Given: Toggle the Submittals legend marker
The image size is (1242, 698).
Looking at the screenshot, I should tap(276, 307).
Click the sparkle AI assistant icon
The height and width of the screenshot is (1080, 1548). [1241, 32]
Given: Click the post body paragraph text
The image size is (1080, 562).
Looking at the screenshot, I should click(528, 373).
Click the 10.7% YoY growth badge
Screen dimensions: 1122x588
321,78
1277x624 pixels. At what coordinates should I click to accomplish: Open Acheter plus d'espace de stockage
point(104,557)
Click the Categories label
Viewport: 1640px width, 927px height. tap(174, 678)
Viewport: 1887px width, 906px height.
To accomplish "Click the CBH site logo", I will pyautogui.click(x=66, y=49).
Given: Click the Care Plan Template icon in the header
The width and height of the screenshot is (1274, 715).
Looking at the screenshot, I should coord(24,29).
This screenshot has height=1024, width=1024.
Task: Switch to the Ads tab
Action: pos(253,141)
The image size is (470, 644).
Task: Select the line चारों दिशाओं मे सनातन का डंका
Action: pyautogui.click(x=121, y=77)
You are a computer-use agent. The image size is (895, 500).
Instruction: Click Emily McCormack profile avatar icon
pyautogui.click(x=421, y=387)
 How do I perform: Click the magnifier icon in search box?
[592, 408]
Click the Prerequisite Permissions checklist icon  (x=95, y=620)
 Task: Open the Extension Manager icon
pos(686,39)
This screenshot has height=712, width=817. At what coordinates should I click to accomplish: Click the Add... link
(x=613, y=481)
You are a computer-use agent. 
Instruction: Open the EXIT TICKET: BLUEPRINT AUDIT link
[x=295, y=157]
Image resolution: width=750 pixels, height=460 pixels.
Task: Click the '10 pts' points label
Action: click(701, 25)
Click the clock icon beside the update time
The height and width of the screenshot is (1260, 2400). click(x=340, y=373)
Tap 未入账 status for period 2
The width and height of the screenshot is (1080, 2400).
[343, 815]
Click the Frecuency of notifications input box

● ● ● ● ● ● ●

What to produce |
Return a copy of each line in the entries that contains "computer".

Result below |
You are a computer-use agent. The image size is (895, 500).
You are a computer-use agent. 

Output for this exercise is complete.